HBase response times
There are several causes to latency in HBase:
- Normal network round-trip time (RTT), internal or external to the Hadoop cluster, order of ms
- Disk read and write time, order of ms
- Client retries due to moved regions of splits, order of s; HBase can move a region if it considers that the cluster is not well balanced, regions are splitted when they become too large in size (these great features are built in HBase and called auto-sharding), note that the time is not dependent on the region size since no data is actually moved, just the ownership is transferred to another region server.

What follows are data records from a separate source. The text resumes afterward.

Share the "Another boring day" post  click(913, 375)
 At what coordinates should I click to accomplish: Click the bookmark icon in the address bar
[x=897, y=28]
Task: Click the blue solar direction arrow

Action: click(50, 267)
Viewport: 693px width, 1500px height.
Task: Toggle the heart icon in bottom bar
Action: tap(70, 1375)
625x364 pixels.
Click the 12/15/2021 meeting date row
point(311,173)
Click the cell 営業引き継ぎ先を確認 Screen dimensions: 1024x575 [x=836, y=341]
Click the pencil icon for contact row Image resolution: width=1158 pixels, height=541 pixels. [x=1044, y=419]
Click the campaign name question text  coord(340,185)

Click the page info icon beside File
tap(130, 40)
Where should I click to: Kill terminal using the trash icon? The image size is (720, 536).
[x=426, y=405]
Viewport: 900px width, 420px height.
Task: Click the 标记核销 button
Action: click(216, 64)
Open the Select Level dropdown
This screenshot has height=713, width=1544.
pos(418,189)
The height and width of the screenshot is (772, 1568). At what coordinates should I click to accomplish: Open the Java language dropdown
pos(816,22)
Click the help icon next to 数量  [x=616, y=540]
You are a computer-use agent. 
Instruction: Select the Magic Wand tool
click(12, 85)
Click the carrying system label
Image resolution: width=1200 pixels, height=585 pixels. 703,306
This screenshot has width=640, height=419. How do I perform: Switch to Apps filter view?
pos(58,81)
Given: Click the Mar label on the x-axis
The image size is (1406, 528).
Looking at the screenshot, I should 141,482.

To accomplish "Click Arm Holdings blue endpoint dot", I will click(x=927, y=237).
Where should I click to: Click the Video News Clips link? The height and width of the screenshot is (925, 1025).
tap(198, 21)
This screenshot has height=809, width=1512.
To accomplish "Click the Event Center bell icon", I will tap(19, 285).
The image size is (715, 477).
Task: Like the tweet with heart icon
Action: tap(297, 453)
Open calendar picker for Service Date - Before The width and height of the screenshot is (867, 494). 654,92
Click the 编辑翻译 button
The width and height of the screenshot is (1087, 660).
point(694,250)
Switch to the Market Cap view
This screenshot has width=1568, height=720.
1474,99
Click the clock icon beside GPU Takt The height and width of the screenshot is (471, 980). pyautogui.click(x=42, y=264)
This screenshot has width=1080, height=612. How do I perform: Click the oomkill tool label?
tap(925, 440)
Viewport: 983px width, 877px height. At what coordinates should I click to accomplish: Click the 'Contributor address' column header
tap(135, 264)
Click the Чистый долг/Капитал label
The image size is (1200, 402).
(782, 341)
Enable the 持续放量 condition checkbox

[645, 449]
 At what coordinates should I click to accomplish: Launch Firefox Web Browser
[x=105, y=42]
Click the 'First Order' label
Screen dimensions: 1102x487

- Garbage collector (GC), order of 50ms.
- Server outages, when a region server dies it takes by default 90s to detect, then the server regions are reassigned to other servers, which then have to replay logs (WAL) that could not be run. Depending on the amount of uncommited data, this can take several minutes. So in total it takes a few minutes. Note that logs are automatically replayed since recent versions of HBase (hbase.master.distributed.log.replay set to true).
- Cluster overwhelming if too many clients are trying to write data into HBase, it could be too many user queries, flushes, major compactions, etc, so that CPU, RAM or I/O can not follow. Major compactions can take minutes or even hours. One can limit the number of concurrent mappers by setting
hbase.regionserver.handler.count
. If memstores takes too much room in RAM, reduce their size by settinghbase.regionserver.global.memstore.size
. Too many flushes (for instance if you have too many column families) may result into too many HFiles (format in which HBase store data in HDFS) and an extra overload can be created for minor compaction.
Typically, latency will be of a few ms if things are in blockcache, or <20ms when disk seeks are needed. It can take 1 or 2s in cases of GC, region splits/moves. If latency goes higher, this is the result of a major compaction or more serious problem may have occured (server failure, etc).